Blackstone>> As for being a cruel God, you are being very short sighted. We live what...70, 80, 90, 100 years max in this world? Compare that to infinity. Millions and millions and millions of years we will spend in the next life. Compared to the amount of time we will spend in the next life, this life is like a drop of water in the entire ocean. If this life was all there was, then you could rightfully say that God is unjust. But there is a lot more to life than the life you are living now, and all of the struggles you will face in this life, be they the result of things you were born with or things that occurred, will in the end have been worth it.

Hopefully my clarification above makes this not an issue anymore. I agree that God is NOT CRUEL to ALLOW sickness, disease, and disfigurement -- that's all a result of the fall, and He chooses, in His wisdom, to bring about His purposes THROUGH all these things. But, I do think it would be cruel if He chose to specifically "smite" a baby with disfigurement. I just don't believe He does that, and I hope you don't either!

Rainboy>> Make sense?

Blackstone>> It makes sense, but doing even a modicum of research would prove your theory incorrect, even though it makes sense. Sorry, but having read through one book on child development and then adding anecdotal evidence from a sample composed of only one individual does not in any way lead to a well informed conclusion.

I didn't say I was proposing the ultimate answer to life, the universe, and everything. I just stated what I read and said that it made sense for me (and fit my situation). To quote: "I don't know if anyone else here can relate to his? Maybe others have very different situations, and maybe the theory doesn't always hold true ... but for me it certainly does." Maybe in other areas of the post I was a bit more dogmatic, but I didn't mean to imply I know everything about this subject. Far from it. I look forward to hearing other's opinions.

Rainboy>> If we are going to have any relationships with a boy, we must use it as an opportunity to affirm and encourage him in his development as a young man, and, hopefully, as a man of God.

Blackstone>> I agree with you on this even though I disagree with the way you reached this conclusion.

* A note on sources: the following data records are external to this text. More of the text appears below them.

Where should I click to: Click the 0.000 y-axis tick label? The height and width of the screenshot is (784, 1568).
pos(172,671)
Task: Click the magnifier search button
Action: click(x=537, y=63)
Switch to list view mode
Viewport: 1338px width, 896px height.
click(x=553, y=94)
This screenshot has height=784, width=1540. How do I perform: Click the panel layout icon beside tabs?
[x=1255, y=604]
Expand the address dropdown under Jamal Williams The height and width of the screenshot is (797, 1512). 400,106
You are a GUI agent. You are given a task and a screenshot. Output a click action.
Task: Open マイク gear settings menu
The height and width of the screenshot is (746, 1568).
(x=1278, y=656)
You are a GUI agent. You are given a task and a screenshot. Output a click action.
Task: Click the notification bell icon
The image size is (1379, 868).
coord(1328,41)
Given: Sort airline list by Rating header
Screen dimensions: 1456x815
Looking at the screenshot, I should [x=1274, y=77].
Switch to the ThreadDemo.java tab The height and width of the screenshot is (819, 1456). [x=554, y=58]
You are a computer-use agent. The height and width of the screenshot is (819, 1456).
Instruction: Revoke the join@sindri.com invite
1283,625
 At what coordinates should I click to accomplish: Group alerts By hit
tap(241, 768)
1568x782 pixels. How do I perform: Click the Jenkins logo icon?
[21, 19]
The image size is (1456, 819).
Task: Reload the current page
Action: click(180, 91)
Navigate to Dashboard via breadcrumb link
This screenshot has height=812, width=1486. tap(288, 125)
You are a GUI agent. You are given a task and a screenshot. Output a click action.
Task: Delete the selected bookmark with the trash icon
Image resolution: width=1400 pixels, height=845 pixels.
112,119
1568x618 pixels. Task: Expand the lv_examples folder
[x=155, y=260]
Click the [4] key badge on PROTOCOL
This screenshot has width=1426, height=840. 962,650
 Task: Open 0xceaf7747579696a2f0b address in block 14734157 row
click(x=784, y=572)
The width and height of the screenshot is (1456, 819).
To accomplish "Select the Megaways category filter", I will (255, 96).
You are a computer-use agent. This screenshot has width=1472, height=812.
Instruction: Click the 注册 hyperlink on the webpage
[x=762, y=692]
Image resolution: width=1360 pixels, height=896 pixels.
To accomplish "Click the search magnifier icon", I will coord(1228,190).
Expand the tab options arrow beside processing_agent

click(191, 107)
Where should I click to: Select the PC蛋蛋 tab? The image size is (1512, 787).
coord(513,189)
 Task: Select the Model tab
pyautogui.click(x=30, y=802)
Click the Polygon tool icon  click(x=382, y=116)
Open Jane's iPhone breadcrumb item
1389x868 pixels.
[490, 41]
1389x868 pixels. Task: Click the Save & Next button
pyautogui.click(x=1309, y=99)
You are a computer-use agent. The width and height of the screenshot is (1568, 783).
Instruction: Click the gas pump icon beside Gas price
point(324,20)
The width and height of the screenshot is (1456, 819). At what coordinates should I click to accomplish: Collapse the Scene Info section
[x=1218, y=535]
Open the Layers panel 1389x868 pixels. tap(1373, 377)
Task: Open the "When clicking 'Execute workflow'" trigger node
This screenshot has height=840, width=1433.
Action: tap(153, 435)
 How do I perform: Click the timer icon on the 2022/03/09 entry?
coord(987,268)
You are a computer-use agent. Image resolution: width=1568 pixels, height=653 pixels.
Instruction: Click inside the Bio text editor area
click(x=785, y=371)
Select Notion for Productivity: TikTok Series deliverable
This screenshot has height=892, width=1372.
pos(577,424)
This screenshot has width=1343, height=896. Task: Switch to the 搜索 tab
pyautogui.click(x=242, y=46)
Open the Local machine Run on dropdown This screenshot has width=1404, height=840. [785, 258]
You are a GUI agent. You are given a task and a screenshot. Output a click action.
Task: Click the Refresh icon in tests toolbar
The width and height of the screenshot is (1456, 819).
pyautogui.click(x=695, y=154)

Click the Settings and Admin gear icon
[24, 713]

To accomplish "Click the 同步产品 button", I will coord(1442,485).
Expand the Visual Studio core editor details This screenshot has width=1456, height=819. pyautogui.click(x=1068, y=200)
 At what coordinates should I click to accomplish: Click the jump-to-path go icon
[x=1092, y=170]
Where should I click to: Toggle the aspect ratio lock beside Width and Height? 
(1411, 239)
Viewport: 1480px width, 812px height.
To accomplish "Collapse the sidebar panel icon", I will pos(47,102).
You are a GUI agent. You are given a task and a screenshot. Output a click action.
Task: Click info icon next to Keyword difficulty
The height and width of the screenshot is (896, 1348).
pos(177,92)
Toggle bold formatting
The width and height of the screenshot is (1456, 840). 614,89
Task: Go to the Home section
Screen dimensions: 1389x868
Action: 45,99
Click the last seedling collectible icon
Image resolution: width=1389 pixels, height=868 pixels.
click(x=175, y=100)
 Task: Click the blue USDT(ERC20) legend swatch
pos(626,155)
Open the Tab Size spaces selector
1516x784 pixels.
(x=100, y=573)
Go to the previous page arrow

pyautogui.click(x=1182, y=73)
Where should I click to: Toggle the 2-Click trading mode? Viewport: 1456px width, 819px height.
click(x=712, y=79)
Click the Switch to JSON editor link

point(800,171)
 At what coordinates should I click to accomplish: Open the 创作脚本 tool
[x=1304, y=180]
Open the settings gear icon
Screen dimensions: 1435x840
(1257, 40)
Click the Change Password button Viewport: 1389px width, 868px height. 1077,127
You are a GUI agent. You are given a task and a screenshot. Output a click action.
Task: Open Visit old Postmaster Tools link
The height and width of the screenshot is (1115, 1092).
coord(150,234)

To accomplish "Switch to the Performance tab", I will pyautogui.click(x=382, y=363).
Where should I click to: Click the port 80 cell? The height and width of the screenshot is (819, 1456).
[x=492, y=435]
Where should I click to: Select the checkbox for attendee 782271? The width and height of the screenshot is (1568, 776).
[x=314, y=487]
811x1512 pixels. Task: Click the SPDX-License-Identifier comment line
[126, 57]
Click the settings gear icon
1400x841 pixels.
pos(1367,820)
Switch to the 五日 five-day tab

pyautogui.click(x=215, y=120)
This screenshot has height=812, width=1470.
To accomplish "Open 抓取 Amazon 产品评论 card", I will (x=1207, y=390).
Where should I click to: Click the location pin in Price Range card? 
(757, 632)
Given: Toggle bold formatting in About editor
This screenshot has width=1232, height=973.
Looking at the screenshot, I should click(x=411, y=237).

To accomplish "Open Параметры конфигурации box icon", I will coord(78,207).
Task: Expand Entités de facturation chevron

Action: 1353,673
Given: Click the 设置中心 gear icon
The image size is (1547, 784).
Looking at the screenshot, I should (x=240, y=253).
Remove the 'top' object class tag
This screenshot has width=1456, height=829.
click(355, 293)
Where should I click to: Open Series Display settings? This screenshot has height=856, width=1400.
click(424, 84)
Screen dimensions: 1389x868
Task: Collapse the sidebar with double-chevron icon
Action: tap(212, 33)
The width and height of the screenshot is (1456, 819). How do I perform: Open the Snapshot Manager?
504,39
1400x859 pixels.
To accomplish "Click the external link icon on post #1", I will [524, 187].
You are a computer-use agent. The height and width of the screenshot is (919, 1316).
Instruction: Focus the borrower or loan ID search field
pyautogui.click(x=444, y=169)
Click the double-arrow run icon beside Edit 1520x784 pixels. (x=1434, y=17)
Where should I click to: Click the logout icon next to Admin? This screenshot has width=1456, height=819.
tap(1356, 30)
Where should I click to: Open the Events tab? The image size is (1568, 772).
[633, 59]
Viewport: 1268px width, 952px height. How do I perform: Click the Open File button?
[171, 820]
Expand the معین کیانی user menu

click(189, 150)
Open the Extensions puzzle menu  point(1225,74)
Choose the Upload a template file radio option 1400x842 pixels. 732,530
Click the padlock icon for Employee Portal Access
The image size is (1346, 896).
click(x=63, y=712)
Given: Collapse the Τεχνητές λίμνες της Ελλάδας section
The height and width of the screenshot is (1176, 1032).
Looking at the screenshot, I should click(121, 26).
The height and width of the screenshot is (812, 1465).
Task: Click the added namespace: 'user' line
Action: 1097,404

Hopefully some of the clarifications will bring us a bit closer to agreement. Sorry for the confusion.

Blackstone>> I have been in the BL community for over 10 years now. In this amount of time, I've met both in person and online dozens of BLs and their YFs. I've encountered BLs who lead celibate lives, and I've encountered those who do not. I've encountered YFs who are sexually involved with their older partner, and those who are not. I've kept up with some of these people for so long that their ex-YFs are now married and have their own family. Never once have I encountered a BL or YF whose younger lover turned gay. In the one instance where the boy was gay, it was obvious from childhood that he had always been this way.

Blackstone>> Now, of course, my sample is much too small to draw any solid conclusions from it. But added to the overwhelming amount of scientific evidence showing that sexuality is partly genetic and partly developed in the very earliest years of life (before of any of these YFs ever had a AF), I think it's safe to say that the evidence for your point of view is lacking.

I did say that biology might play a part. I also talked about childhood development, and though I didn't mention specific ages, most of that was pre-puberty. [By "very earliest years of life" what ages are you referring to?] Would you say that there can be NO sexual development during the teenage years? Maybe, by then, MOST of a boy's identity is formed, but from what I have heard (and I'm not a scientist or anything and don't have years of research behind this), teenager's brains are still developing in other areas (e.g. decision-making skills) into their 20's. It seems to me that sexual interaction during the teen years could at least have SOME impact in shaping a boy's sexual identity (especially if he has a lot of confusion about his desires to start with). As I said, we're complex creatures. It's difficult to pinpoint exactly the cause for things happening the way they do. Anyway, it makes sense to me. Everyone else can take it for what it's worth and discard what doesn't apply.